***** Task data
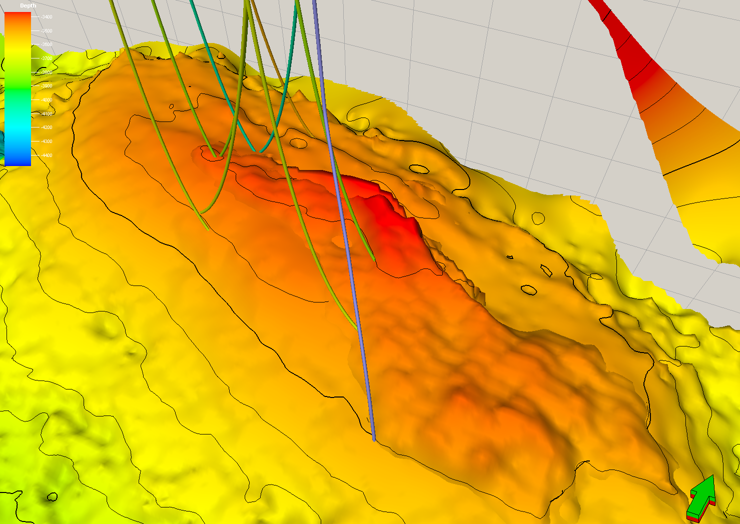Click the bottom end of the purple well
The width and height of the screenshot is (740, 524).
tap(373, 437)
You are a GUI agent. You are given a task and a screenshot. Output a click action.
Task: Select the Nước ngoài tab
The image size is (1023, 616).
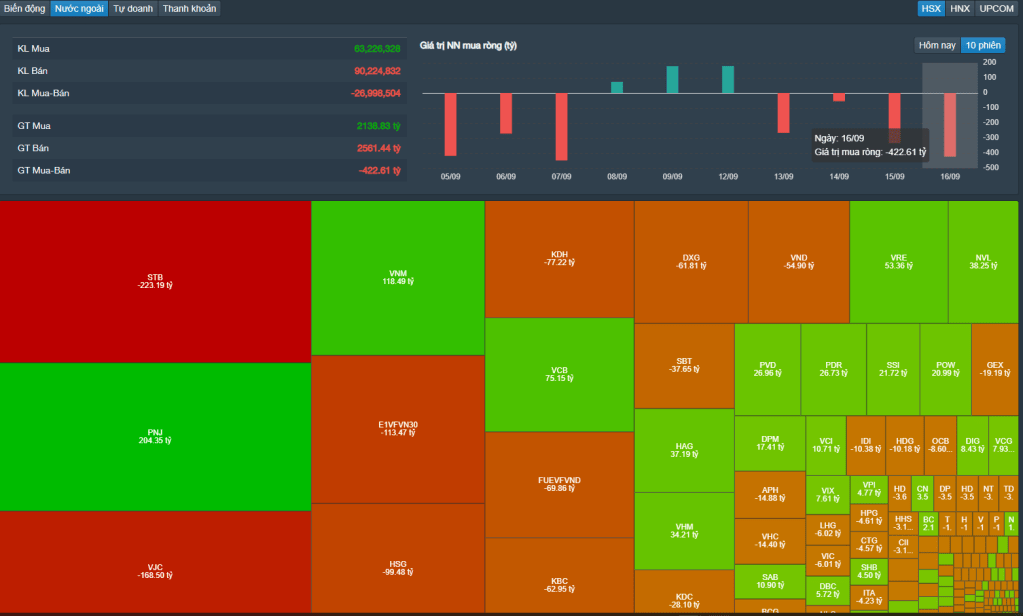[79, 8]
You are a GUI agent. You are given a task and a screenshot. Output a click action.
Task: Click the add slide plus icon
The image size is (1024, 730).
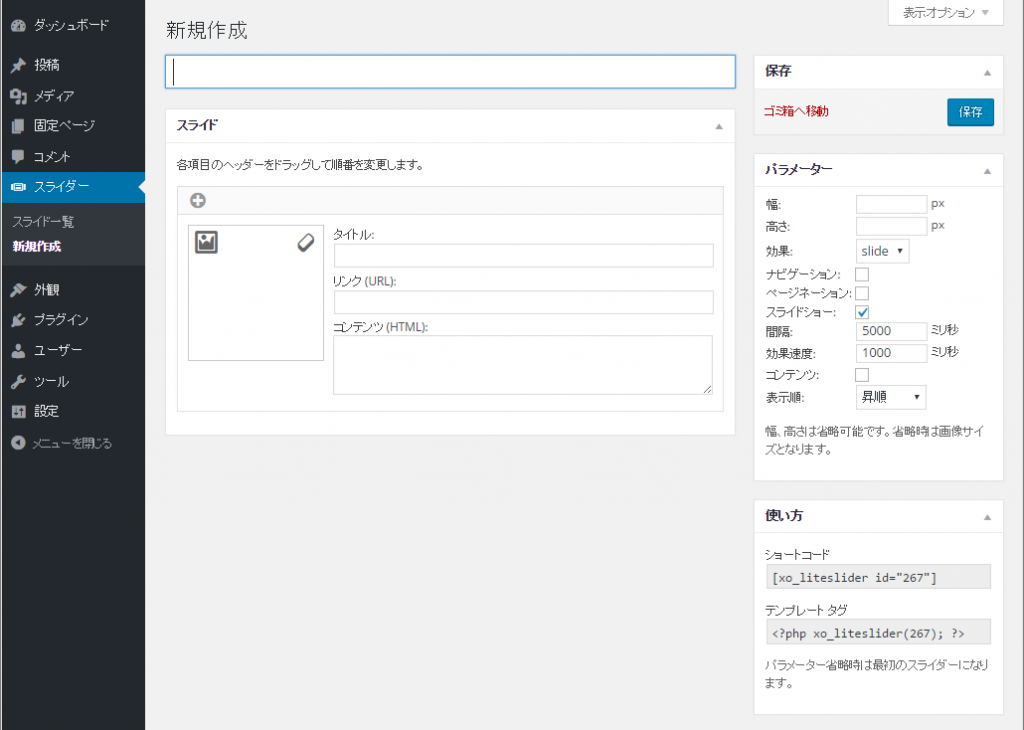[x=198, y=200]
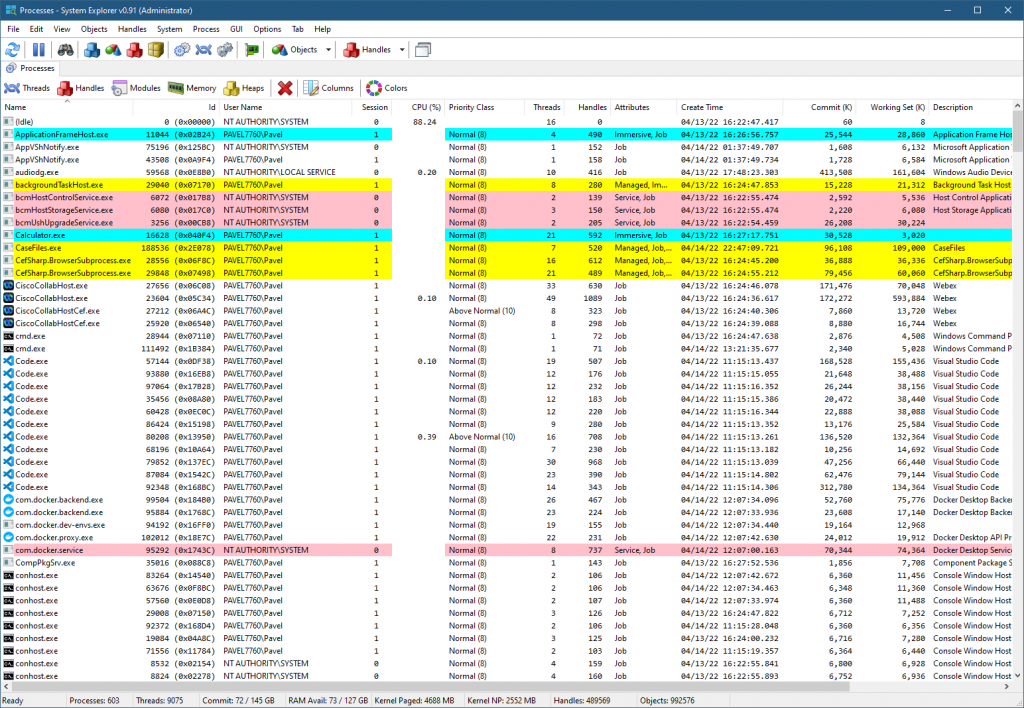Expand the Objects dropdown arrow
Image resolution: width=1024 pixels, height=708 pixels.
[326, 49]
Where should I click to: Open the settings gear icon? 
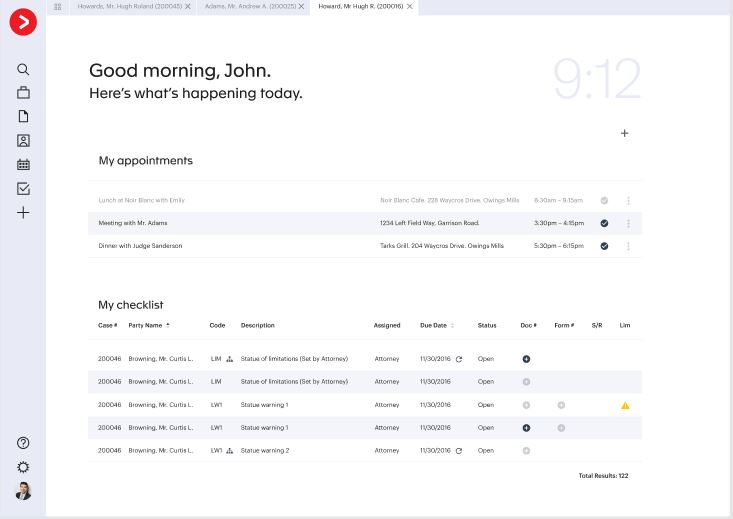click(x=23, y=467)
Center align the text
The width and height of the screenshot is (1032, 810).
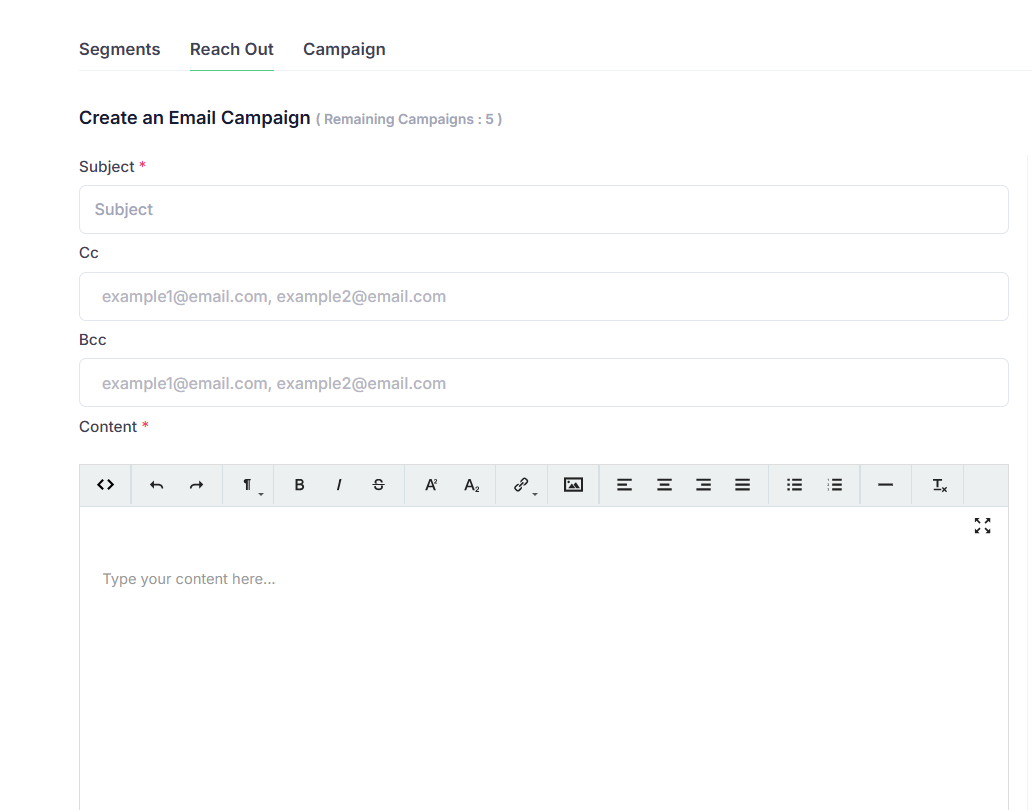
**********
What you need to do - Exactly the lines from the one containing "Task: Select the Nước ngoài tab" through the last line of the data above should be output, both ends included, with every picture left out.

Written answer -
Task: Select the Nước ngoài tab
The image size is (1023, 616).
[79, 8]
You are a GUI agent. You are given a task and a screenshot. Output a click action.
Task: Click the add slide plus icon
The image size is (1024, 730).
[x=198, y=200]
Expand the Objects dropdown arrow
Image resolution: width=1024 pixels, height=708 pixels.
[326, 49]
Where should I click to: Open the settings gear icon? 
click(x=23, y=467)
Center align the text
The width and height of the screenshot is (1032, 810).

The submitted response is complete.